>> start

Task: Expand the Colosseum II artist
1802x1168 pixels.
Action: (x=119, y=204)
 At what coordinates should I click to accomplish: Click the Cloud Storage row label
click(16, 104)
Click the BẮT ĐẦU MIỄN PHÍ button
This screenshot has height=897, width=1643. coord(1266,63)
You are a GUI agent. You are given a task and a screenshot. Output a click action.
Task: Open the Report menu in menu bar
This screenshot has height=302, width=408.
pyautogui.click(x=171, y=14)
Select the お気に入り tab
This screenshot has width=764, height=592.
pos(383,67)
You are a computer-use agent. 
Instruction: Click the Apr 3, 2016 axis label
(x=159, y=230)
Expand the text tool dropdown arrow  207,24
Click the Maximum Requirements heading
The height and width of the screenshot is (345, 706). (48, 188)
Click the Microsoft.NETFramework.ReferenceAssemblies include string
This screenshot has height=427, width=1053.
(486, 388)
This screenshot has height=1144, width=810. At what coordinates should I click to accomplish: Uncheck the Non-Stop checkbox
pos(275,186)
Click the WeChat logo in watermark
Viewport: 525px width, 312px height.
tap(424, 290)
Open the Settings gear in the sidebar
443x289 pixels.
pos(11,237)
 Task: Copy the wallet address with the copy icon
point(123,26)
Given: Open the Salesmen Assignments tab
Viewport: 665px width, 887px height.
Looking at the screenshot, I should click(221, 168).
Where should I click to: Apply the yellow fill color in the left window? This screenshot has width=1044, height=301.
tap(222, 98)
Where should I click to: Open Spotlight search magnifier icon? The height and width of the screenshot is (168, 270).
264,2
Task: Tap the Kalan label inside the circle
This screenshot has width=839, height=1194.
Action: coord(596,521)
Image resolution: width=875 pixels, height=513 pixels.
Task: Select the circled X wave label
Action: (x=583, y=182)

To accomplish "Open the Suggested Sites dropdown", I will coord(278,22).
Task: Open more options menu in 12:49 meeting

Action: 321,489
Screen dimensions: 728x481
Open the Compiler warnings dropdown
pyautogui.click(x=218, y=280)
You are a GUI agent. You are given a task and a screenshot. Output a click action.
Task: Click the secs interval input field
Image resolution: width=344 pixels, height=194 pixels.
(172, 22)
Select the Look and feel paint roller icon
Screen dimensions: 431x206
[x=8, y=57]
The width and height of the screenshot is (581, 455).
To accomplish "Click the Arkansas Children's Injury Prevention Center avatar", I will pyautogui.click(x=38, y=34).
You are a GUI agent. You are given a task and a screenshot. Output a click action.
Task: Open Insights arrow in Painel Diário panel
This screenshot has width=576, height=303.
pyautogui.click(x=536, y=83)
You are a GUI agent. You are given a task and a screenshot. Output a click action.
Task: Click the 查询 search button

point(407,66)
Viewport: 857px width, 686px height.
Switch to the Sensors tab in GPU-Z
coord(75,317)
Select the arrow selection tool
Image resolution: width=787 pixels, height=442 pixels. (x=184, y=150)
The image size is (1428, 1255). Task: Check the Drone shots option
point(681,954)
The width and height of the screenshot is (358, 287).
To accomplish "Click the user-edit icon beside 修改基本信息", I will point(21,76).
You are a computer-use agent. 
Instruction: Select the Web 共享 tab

>> end

What to work on:
Please render the entries as a Markdown table with the columns Row and Line. Start with the line containing "Where should I click to: Open" and go through the line containing "Action: 321,489", including both. Give each non-blank line a row number and leave out blank lines.

Full solution:
| Row | Line |
|---|---|
| 1 | Where should I click to: Open Spotlight search magnifier icon? The height and width of the screenshot is (168, 270). |
| 2 | 264,2 |
| 3 | Task: Tap the Kalan label inside the circle |
| 4 | This screenshot has width=839, height=1194. |
| 5 | Action: coord(596,521) |
| 6 | Image resolution: width=875 pixels, height=513 pixels. |
| 7 | Task: Select the circled X wave label |
| 8 | Action: (x=583, y=182) |
| 9 | To accomplish "Open the Suggested Sites dropdown", I will coord(278,22). |
| 10 | Task: Open more options menu in 12:49 meeting |
| 11 | Action: 321,489 |